目次

  1. 小学2年生で「父と同じ道を」
  2. 「女三四郎」も破った柔道時代
  3. 「知識と経験がなんぼ」の世界で
  4. 父を説得して花火工場で修業
  5. 工場長の心を動かした姿勢
  6. 職人たちの目線が変わった
  7. 覚悟が決まるターニングポイント
  8. 柔道の国際審判との両立
  9. 安全第一の姿勢が信頼に
  10. コロナ禍にも動じぬ心構え
  11. 女性後継ぎは今がチャンス

 鍵屋の創業は江戸時代の1659(万治2)年。初代がアシの管に火薬を練り込んで玉を作り、現在の日本橋横山町で売り始めました。

 天野さんは3姉妹の次女として生まれ、子どものころは「お父さん子」でした。14代目の父・修さんが花火の現場を仕切り、柔道場を開いて「館長」と呼ばれる姿にあこがれ、小学校2年生のとき「父と同じ道を歩みたい」と思うようになりました。

 初代から14代の間に女性当主はいません。「火を扱う危険な現場で、女性が継ぐということは、代々許されていなかったようです」と天野さん。

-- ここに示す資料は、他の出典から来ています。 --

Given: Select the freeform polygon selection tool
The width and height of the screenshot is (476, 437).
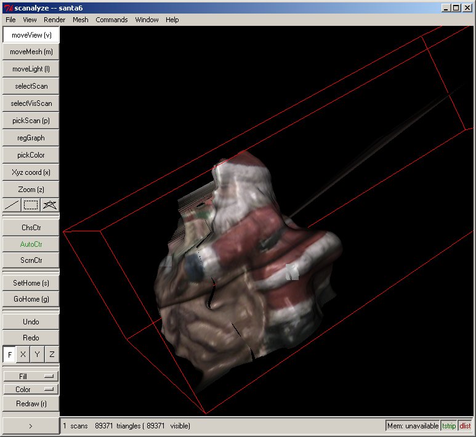Looking at the screenshot, I should pyautogui.click(x=50, y=205).
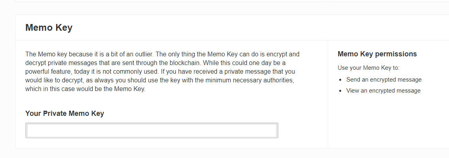Click the word "outlier" in the description

point(148,54)
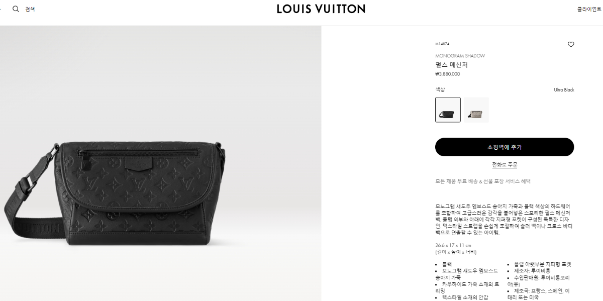Add product to wishlist with heart icon
The image size is (603, 301).
[571, 44]
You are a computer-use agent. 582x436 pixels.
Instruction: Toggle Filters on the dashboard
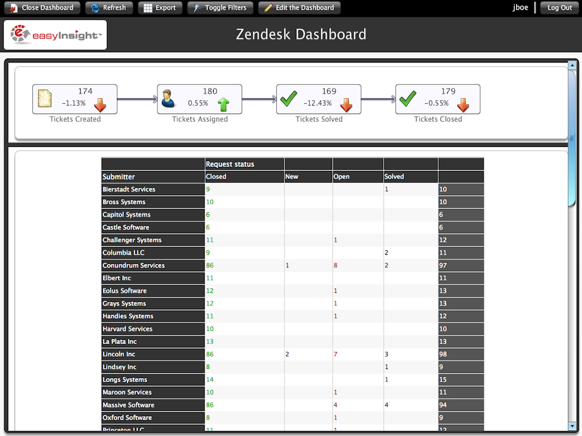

 ただ両親は「この子でもいいんじゃないか」という柔軟な考えで、天野さんが15代目となる方針が定まりました。

鍵屋13代目が着ていたという印半纏

 天野さんは修さんが1977年に開いた「天野道場」に姉と入門し、柔道着に袖を通しました。「天野家は父の一言が絶対なんです。『やれ』と言われたら『はい』みたいな。『なんで?』と疑問に思うことはなかったです」

 高校1年だった86年、「女三四郎」と呼ばれた、後の五輪銅メダリスト・山口香さんに背負い投げで一本勝ちし、同年の福岡国際女子柔道選手権48キロ級では銅メダルに輝きます。ただ、五輪には手が届きませんでした。